Este libro no asume áreas posmodernas, pero sí incorpora ganancias de la tradición con los aportes estructurales de James Joyce, un parcializado minimalismo de Hemingway y las exploraciones imaginativas a lo Cortázar.
Pese a las contextualizaciones contemporáneas, en los cuentos se manejan temáticas perdurables como la relación de pareja y los modos de leer tales interdependencias tanto en el plano físico como en el nudo espiritual.

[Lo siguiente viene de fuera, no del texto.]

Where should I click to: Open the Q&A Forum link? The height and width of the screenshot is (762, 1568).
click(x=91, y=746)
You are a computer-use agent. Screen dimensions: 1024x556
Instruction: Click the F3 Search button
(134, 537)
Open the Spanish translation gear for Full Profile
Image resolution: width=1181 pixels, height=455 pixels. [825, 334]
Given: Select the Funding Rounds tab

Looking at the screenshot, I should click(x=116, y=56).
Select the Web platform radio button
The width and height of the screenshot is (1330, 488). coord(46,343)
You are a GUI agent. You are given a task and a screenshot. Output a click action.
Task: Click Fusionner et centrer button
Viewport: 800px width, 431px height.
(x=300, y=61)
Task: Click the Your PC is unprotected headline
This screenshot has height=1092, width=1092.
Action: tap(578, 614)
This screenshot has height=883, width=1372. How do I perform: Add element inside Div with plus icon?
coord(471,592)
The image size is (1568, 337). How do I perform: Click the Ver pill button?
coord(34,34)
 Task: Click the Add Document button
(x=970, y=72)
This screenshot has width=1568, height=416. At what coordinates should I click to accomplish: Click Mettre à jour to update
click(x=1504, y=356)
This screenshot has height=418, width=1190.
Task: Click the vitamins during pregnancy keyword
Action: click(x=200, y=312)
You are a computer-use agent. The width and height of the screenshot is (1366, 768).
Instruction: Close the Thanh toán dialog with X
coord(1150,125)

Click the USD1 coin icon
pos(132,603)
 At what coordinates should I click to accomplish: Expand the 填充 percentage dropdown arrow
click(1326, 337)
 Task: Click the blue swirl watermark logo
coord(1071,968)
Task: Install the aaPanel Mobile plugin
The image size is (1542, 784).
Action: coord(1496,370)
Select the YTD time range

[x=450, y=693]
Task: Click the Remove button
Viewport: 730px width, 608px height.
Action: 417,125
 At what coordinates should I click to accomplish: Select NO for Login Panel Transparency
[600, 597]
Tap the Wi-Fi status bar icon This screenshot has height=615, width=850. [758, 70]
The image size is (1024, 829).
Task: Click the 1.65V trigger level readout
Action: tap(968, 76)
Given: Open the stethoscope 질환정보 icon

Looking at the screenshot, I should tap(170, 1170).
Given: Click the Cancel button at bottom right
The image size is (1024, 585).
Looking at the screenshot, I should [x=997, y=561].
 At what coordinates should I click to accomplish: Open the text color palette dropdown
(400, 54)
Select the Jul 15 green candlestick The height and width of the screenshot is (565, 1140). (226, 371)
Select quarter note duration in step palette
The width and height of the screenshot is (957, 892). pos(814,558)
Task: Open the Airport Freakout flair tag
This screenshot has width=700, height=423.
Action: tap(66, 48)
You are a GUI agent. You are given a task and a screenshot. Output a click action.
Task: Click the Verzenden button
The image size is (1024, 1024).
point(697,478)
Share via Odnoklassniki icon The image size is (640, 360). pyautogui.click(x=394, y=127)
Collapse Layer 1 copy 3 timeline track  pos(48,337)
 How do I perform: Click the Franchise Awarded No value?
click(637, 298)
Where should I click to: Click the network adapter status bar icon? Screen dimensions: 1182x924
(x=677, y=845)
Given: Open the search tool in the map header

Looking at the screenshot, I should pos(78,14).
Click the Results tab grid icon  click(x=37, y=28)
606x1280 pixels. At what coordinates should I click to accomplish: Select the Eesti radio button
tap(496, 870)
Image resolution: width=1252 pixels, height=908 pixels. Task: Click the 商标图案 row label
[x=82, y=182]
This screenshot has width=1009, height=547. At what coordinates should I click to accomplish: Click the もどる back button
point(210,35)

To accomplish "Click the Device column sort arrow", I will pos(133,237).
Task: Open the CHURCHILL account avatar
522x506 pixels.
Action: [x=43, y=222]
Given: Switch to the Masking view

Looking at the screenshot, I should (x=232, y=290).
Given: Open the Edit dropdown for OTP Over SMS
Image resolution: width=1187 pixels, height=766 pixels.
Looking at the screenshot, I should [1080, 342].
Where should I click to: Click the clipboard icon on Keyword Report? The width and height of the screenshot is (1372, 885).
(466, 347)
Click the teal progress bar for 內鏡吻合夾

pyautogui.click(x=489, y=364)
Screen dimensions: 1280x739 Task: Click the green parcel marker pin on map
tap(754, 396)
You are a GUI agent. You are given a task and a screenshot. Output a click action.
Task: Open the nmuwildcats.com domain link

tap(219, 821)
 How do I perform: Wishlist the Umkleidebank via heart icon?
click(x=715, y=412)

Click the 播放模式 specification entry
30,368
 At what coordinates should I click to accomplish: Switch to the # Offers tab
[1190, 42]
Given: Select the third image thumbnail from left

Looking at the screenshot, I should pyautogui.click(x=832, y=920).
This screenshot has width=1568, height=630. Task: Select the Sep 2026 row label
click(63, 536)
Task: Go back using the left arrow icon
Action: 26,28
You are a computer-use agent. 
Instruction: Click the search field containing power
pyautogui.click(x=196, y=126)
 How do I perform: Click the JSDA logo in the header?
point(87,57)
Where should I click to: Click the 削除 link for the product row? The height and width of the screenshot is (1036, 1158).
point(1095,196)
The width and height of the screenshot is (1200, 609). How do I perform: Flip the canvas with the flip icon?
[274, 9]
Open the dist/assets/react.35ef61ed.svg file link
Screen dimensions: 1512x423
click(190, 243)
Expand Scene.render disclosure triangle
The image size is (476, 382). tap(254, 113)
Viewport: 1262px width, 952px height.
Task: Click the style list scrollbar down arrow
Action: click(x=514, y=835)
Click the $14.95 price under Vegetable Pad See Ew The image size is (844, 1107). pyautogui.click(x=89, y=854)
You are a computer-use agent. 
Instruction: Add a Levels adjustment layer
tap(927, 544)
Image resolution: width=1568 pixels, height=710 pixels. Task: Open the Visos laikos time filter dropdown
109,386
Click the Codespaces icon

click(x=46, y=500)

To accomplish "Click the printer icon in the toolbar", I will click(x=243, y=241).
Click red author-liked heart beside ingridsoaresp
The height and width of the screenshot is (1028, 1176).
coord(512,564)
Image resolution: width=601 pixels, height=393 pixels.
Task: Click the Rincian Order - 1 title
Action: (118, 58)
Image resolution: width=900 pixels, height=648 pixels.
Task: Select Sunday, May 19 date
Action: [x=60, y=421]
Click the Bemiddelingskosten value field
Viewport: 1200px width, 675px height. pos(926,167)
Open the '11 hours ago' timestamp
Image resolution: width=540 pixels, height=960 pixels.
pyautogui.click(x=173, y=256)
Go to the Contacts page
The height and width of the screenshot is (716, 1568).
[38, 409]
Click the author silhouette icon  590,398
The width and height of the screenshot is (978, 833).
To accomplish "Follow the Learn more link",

Entonces, Martín no le apuesta a una peligrosa novedad, que en poco tiempo puede convertirse en hojarasca, sino a compartir del modo más sincero posible “monstruosidades” sicológicas que hacen al hombre más humano.
Salvo las dos prostitutas cubanas, la bailarina nocturna y el yucateco empleado de un bar, ninguno de estos fantasmas tiene carencias económicas reales ni consume sus noches en rincones donde rige la aplastante pobreza.
La pobreza no se traduce aquí en escasez y hambre, sino en esos barrancos subjetivos que ceden al naufragio y condenan a sus dueños a padecer sin fe, sin imaginación, sin autoestima… en un mundo hostil.
Quizá por todo ese entorno aterrador, algunos habitantes de este libro deciden evadirse convirtiéndose en lagartos, aspirando el sueño de una adivina hindú o huyendo hacia una isla del océano Pacífico, pero no logran escapar.
Esos habitantes están condenados a sufrir en su cárcel labrada con prosa, reos de sus pasiones. Así, la oscuridad –en complemento con la luz– anuda esta galería dantesca que Carlos nos expone como un largo suicidio.